___ Page extract

Language C has two execution environments are: freestanding environment and hosted environment. In both cases, program start-up occurs when a designated C function is called by the execution environment. All objects with static storage duration shall be initialized (set to their initial values) before program start-up. The manner and timing of such initialization are otherwise unspecified. Program termination returns control to the execution environment.
Executing the developer-written functions is only part of the process of executing a program. Initialization applies to all objects having file scope and objects in block scope that have internal linkage. The initial values may have been provided explicitly by the developer or implicitly by the implementation. Once set, these objects are never reinitialized again during the current program invocation, even if main is called recursively. It is guaranteed that all objects having file scope will have been initialized to some value prior to program start-up.
For objects defined at file scope the standard only supports initialization expressions whose value is known at translation-time. This means that there are no dependencies on the order of these initialization’s. It is not possible to write a conforming C program that can deduce the manner and timing of initialization. Floating-point constants, the representation of which can vary between hosts, may be stored in a canonical form in the program image, and be converted by start-up code to the representation used by the host. Program termination also causes all open files to be closed.

1. Freestanding environment

In a freestanding environment (in which C program execution may take place without any benefit of an operating system), the name and type of the function called at program start-up are implementation-defined. Any library facilities available to a freestanding program, other than the minimal set required by clause 4, are implementation-defined. The effect of program termination in a freestanding environment is implementation defined.
The parameters to the called function are defined by the implementation and can be very different from those defined here for main (in a hosted environment). If there is no operating system, there are not likely to be any command line parameters, but information may be passed into the function called. Without the benefit of an operating system, the issue of how to provide the ability to start-up different programs becomes important. Having available a set of functions, which can be selected among-st just prior to program startup, provides one solution.
In many cases there is no named program at all. Switching on, or resetting, the freestanding host causes the processor instruction pointer to be set to some predefined location in storage, whichever instructions are located at that and subsequent locations being executed. Traditionally there is a small bootstrap loader at this location, which copies a larger program from a storage device into memory and jumps to the start of that program (it might be a simple operating system). In other cases that storage device is ROM and the program will already be in memory at the predefined location. Translated program instructions are executed directly from the storage device. Once switched on, the host may have buttons that cause the processor to be reset to a different location, causing different functions to be invoked on start-up.

______

*Exercise requirements*:
1 – Condense the paragraph of the passage about C execution environments that begins "In a freestanding environment" into a short bulleted list that keeps its main facts.
2 – Copy word for word the portion of the passage about C execution environments starting at "For objects defined" and ending at "to be closed.".
Rely only on the passage about C execution environments.

___ Information given

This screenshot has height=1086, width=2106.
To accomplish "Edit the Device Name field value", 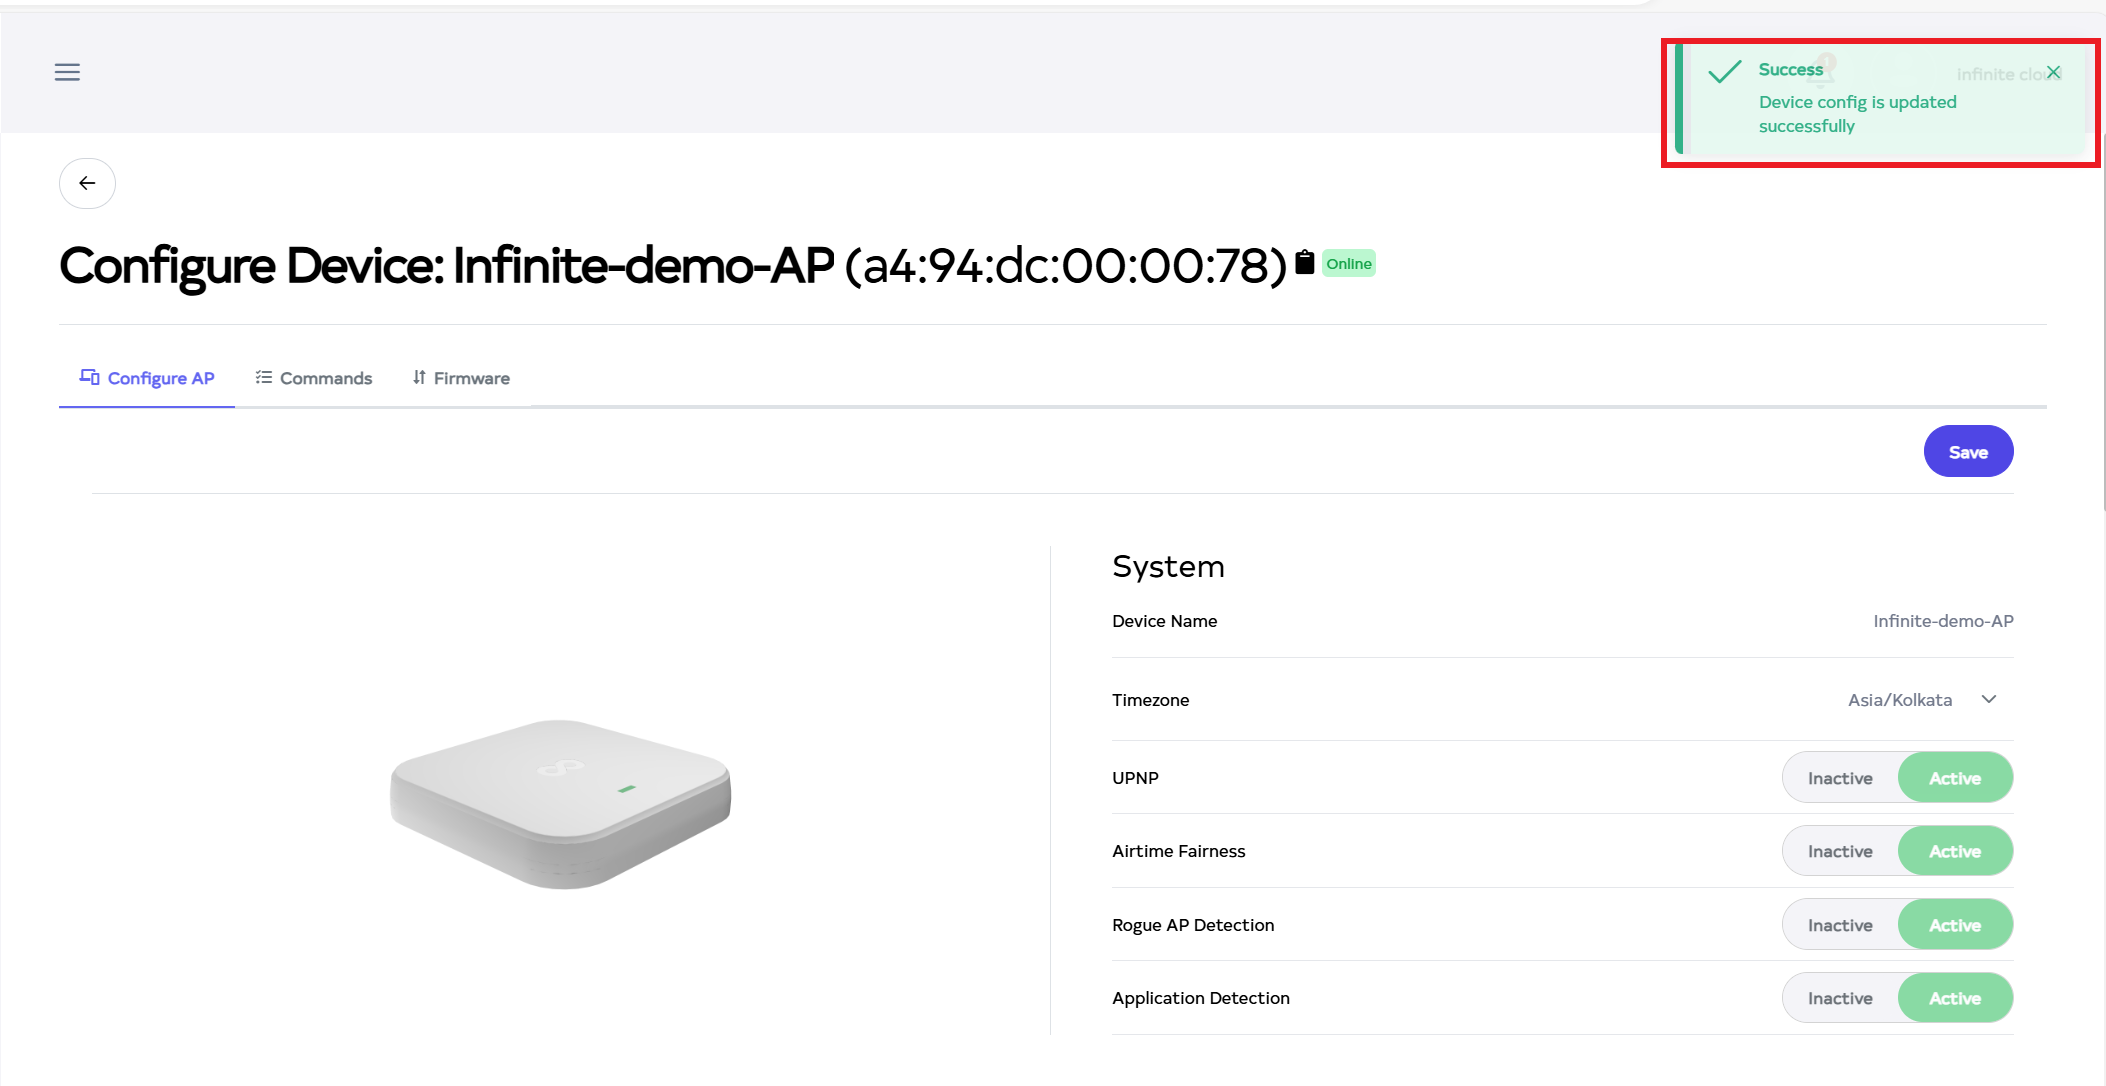I will [x=1942, y=621].
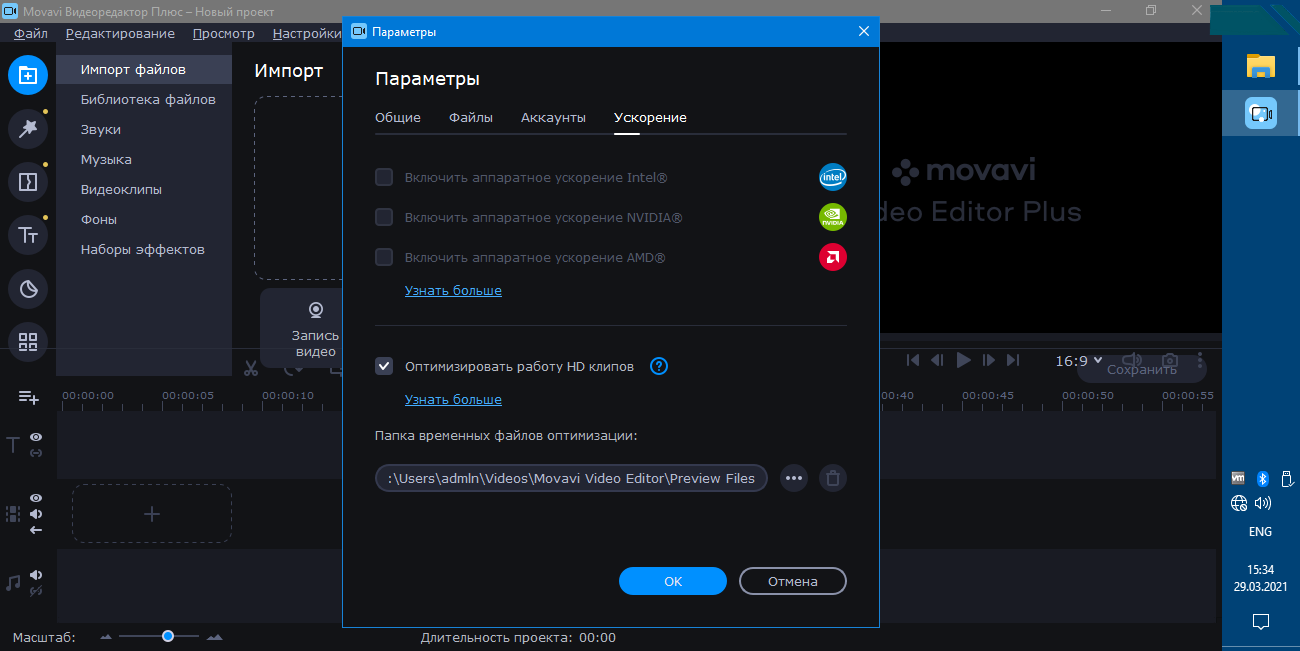Open the Titles sidebar icon
Screen dimensions: 1300x651
(28, 235)
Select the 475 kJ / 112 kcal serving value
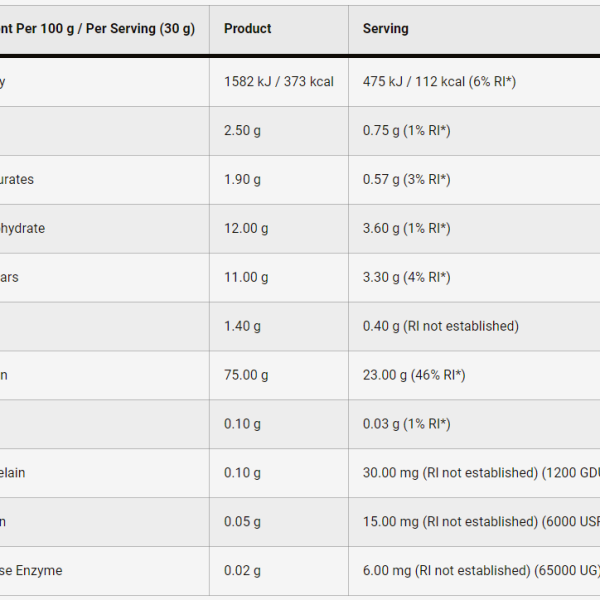This screenshot has width=600, height=600. click(439, 82)
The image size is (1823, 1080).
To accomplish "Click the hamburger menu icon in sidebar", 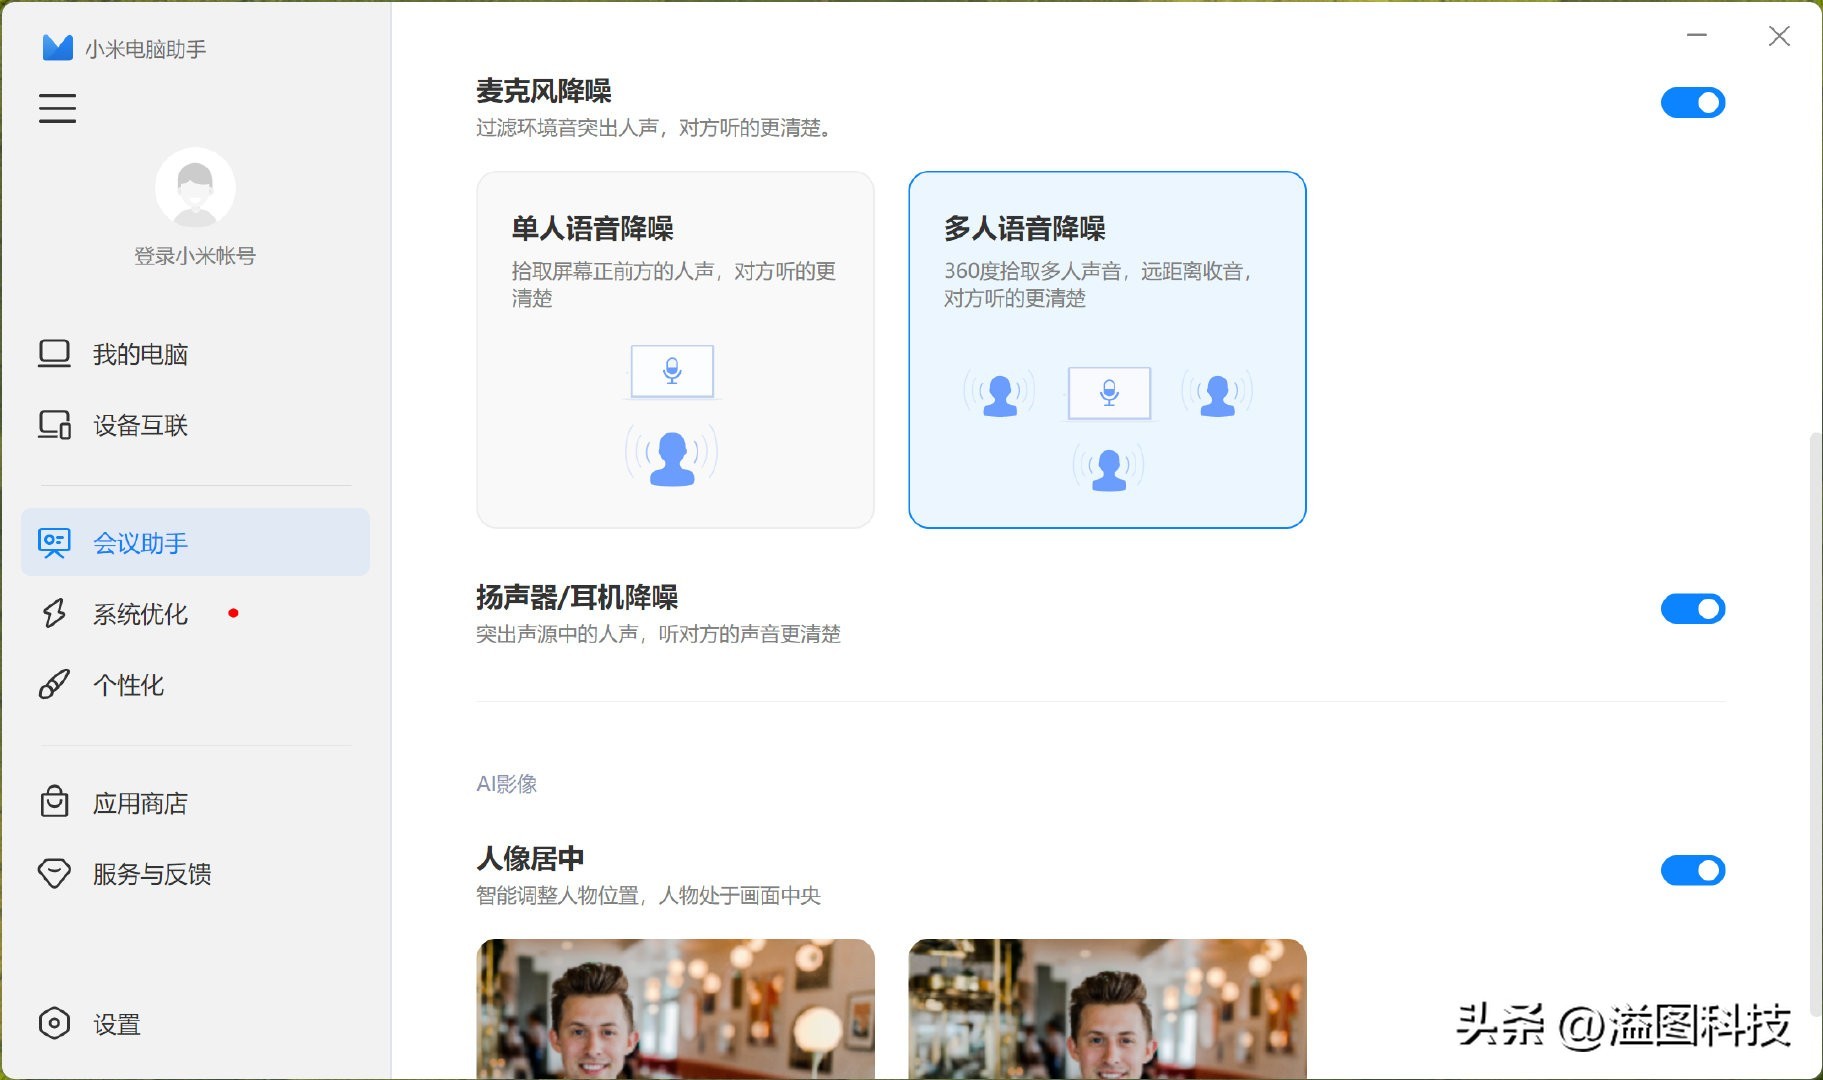I will (57, 108).
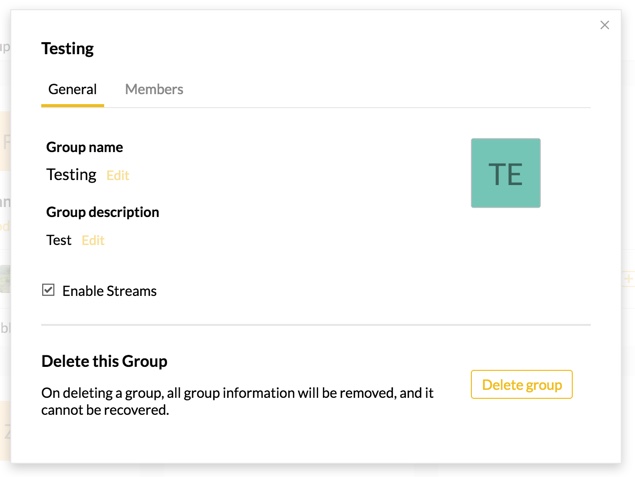The height and width of the screenshot is (477, 635).
Task: Click the Group name label
Action: 84,147
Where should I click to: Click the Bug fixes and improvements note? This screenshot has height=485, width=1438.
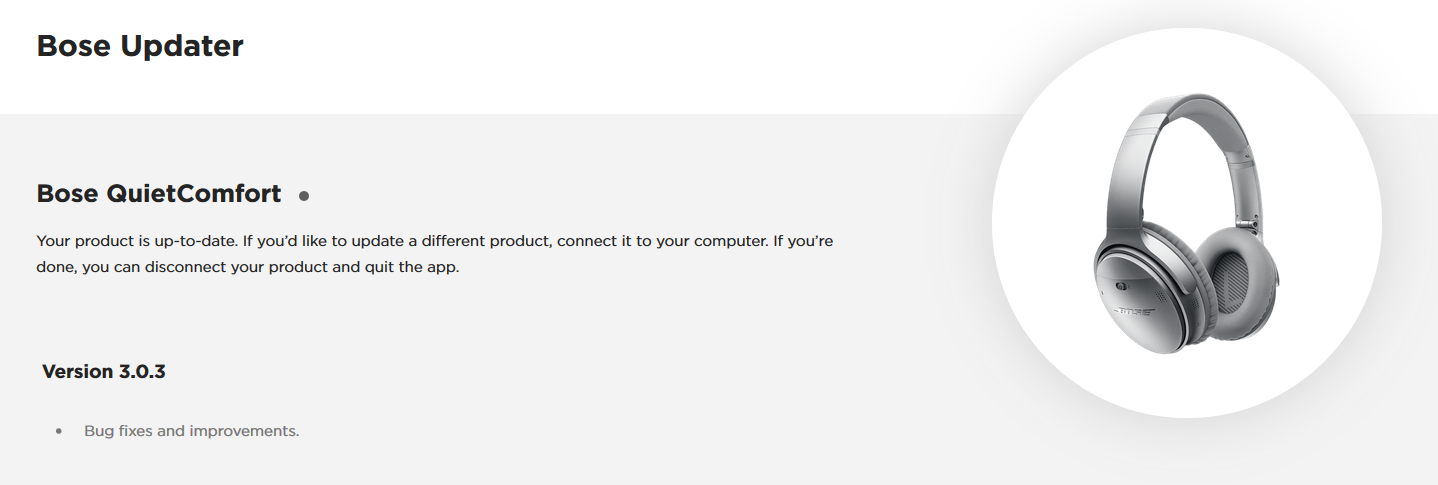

______

*Responses for each task*:
1 –
- A freestanding environment lets a C program run without an operating system.
- The name and type of the function called at program start-up are implementation-defined.
- Library facilities beyond the minimal set required by clause 4 are implementation-defined.
- The effect of program termination is implementation-defined.

2 –
For objects defined at file scope the standard only supports initialization expressions whose value is known at translation-time. This means that there are no dependencies on the order of these initialization’s. It is not possible to write a conforming C program that can deduce the manner and timing of initialization. Floating-point constants, the representation of which can vary between hosts, may be stored in a canonical form in the program image, and be converted by start-up code to the representation used by the host. Program termination also causes all open files to be closed.